Pour le HCFiPS l’accumulation de déficits importants "rend incontournable la question des reprises de dettes". Depuis la création de la caisse d'amortissement de la dette sociale (CADES), en 1996, ce sont 396 Md€ de dette sociale qui ont été repris en 2025, et 275 Md€ qui ont été amortis. 15 Md€ ont été repris par la LFSS.
Le HCFiPS estime que la possible mise en place d’une nouvelle reprise de dette, en décalant la durée de vie de la CADES, devrait s’accompagner d’une trajectoire "crédible et documentée" de retour à l’équilibre.
Rétablir les comptes sociaux
Le HCFiPS insiste sur la "nécessité de définir, sans délai, une trajectoire de rétablissement des comptes", et met en exergue plusieurs objectifs, parmi lesquels :
- mettre en place un plan de financement construit dans la durée, associant mesures paramétriques et structurantes ;
- engager des travaux sur le moyen terme (organisation hospitalière, adaptation au vieillissement de la population…) ;
- éviter que ne se constitue une dette de l’État envers la sécurité sociale : le HCFiPS prend l’exemple des montants affectés pour l’aide médicale de l’État (AME), qui n’ont pas suffi en 2024 à couvrir des dépenses en hausse, pour cause de régulation budgétaire…
Les débats du PLFSS 2026 ont montré une "forte tentation de mitage de l’assiette sociale", qu’il s’agisse des cotisations ou de la CSG. Or, pour le HCFiPS, il est d’"une impérieuse nécessité" de disposer d’une assiette la plus large possible, le prélèvement social étant, comparativement à l’impôt sur le revenu, relativement peu "mité ". C’est "une force du financement qu’il convient absolument de préserver, voire de renforcer" :
- d’une part, les enjeux budgétaires sont importants, toute nouvelle exonération ou exemption a un coût, et peut limiter la dynamique des recettes ;
- d’autre part, les impacts des exonérations "tant en matière de financement que d’équité ou de droits" sont "insuffisamment mis en avant dans les débats publics".
Dès lors, le HCFiPS juge "inopportune et infondée" l’affectation d’une part du produit de la CSG à une autre collectivité publique que la sécurité sociale comme l’envisageait le rapport Woerth au profit des départements.
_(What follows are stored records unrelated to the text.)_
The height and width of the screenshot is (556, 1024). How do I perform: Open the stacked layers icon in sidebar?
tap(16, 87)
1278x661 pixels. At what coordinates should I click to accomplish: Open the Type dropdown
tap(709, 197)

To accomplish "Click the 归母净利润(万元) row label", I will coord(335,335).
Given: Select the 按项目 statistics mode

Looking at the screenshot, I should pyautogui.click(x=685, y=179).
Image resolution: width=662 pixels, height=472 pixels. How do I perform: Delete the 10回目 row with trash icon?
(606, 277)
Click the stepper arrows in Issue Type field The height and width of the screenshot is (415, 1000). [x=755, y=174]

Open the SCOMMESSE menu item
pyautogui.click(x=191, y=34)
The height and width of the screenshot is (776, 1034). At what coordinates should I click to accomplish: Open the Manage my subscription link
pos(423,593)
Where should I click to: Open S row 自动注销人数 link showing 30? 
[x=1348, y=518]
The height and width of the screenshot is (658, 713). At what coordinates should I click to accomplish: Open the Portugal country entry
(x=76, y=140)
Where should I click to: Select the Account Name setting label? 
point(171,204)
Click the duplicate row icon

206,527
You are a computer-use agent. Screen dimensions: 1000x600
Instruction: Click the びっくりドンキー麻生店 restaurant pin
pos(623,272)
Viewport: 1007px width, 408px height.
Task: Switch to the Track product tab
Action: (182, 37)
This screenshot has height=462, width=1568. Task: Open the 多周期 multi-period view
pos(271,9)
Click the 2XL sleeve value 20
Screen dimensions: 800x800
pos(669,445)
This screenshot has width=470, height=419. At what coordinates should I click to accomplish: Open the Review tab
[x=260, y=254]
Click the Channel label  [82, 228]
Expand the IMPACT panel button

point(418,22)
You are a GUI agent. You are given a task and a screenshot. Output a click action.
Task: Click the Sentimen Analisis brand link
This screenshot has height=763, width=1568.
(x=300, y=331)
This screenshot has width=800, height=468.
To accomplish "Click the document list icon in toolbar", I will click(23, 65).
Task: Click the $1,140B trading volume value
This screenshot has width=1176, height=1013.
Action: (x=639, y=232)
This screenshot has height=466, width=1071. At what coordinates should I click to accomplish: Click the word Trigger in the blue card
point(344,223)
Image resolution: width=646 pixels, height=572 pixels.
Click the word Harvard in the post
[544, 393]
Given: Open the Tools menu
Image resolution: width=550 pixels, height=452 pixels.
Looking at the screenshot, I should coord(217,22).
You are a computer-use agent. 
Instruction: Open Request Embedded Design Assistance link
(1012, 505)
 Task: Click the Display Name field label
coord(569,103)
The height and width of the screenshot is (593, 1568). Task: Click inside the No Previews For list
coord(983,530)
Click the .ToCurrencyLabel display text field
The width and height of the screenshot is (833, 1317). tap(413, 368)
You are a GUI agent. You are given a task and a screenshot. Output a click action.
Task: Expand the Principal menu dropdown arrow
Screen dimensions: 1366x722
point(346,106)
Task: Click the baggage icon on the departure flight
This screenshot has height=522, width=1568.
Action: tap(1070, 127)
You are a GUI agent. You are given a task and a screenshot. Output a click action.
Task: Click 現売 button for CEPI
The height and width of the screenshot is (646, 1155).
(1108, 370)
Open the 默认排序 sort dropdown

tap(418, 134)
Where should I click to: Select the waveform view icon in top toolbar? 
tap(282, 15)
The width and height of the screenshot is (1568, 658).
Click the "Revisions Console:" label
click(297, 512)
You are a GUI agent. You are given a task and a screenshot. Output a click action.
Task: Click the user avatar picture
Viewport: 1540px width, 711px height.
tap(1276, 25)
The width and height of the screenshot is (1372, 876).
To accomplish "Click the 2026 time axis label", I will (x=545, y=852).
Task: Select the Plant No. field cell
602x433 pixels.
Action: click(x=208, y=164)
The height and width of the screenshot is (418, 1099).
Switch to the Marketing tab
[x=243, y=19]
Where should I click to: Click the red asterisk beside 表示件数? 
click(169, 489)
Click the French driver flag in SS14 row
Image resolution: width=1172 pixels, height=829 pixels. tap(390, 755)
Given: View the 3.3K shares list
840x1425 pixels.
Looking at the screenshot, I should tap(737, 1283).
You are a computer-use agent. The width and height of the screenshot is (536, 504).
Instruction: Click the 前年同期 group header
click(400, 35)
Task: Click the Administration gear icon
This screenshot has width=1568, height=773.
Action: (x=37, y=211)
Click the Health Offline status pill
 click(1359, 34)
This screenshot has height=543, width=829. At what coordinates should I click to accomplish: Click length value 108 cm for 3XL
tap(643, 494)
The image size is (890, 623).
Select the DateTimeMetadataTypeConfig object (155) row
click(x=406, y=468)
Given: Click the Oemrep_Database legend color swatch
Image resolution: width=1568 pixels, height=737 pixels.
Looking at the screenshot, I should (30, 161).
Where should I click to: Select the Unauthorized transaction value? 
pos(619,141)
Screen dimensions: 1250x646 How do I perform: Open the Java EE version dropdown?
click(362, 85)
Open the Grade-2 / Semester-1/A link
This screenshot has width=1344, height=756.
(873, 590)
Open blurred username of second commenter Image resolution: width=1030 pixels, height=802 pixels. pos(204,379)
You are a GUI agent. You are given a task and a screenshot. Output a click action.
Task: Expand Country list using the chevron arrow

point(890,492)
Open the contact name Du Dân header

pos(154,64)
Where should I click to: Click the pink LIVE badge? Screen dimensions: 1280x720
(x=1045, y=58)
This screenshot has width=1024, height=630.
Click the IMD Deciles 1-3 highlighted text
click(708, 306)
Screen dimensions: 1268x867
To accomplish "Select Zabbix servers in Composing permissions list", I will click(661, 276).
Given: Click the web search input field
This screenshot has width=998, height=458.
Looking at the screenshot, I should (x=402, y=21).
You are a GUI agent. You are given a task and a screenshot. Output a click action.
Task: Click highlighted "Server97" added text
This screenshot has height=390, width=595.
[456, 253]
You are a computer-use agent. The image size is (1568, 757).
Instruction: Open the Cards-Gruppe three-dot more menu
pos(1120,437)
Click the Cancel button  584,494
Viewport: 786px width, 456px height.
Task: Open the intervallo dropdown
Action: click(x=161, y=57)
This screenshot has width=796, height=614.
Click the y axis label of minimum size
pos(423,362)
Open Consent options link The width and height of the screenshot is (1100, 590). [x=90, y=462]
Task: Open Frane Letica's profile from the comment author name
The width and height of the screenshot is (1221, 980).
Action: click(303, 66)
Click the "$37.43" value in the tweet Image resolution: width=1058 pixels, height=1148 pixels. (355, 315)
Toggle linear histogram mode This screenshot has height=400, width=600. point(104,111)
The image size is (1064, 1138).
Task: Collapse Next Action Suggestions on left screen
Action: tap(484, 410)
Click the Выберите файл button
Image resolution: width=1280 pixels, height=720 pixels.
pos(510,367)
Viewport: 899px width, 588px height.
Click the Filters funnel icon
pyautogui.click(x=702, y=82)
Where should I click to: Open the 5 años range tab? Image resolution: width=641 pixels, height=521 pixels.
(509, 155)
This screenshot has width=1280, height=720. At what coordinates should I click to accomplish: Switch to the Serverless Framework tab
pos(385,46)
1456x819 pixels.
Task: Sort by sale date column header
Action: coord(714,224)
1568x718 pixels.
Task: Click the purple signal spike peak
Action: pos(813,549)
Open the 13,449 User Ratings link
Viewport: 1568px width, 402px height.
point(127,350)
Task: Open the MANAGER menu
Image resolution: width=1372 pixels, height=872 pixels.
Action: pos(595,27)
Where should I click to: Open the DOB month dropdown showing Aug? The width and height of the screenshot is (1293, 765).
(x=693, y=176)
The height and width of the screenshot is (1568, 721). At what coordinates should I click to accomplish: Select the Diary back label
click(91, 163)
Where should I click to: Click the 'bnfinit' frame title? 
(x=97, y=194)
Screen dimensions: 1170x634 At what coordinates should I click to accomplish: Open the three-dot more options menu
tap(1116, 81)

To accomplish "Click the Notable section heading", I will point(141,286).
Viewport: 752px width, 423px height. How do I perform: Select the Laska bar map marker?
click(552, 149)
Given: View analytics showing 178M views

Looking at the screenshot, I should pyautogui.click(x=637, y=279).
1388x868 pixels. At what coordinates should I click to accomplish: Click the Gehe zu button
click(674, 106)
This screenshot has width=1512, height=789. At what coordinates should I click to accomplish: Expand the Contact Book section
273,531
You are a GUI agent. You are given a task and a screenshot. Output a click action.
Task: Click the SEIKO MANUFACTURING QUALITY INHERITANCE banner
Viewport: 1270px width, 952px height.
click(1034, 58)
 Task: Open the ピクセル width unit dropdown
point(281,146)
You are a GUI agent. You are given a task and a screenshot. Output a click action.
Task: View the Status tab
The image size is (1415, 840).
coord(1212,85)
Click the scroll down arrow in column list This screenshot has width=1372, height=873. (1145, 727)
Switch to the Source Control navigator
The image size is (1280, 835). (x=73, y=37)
Du reste, du fait de la situation financière de la sécurité sociale, "toute perte de ressources apparaît totalement inappropriée".
L’enjeu de la gouvernance
Dans le rapport précité de juillet 2025, était formulé le souhait de "repenser la gouvernance en mettant l’accent sur une vision pluriannuelle, s’appuyant sur des trajectoires étayées prenant en compte les besoins".
Le HCFiPS rappelle avoir préconisé, à plusieurs reprises, la mise en place de "règles d’or" : par exemple, le temps d’atteindre l’équilibre, financer "toute mesure nouvelle par des économies ou des ressources équivalentes", pour prioriser le rétablissement des comptes dans toute réflexion sur le financement de la sécurité sociale.
Son instauration pourrait nécessiter une loi organique.